A chimpanzee named Marilyn has helped confirm that the AIDS virus first passed into people from chimps, researchers said Sunday.
Genetic tests show the HIV virus is closely related to a virus that infects chimps but does not make them sick. It would have been first passed to humans when people butchered and ate chimps, as often happens in Africa.
Dr. Beatrice Hahn of the University of Alabama and colleagues made the discovery when analyzing blood and tissue samples from a lab chimp named Marilyn after she died at the age of 26.
"She had never been used in AIDS research and had not received human blood products after 1969," Hahn wrote in her report in the science journal Nature. "She died in 1985 after giving birth to still-born twins."
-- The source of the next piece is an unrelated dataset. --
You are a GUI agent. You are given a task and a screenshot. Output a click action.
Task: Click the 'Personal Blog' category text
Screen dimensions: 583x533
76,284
There have been many competing theories about where HIV comes from. Some groups have even suspected that homosexual men were deliberately infected, but most scientists believed it must have come from apes or monkeys.
Humans are the only creatures that can get HIV, which stands for human immunodeficiency virus.
Apes and monkeys get a simian immunodeficiency virus, known as SIV. Nonetheless, only three cases of chimpanzees infected with SIV had been documented.
When Hahn's team found the virus in Marilyn, they compared it to the other SIV viruses and to several strains of HIV.
In one case the virus was genetically not very close to HIV. But it came from a subspecies of chimp known as Pan troglodytes schweinfurthii.
The three SIV strains taken from the west African chimps, known as Pan troglodytes troglodytes and including Marilyn, very strongly resembled the three subgroups of HIV.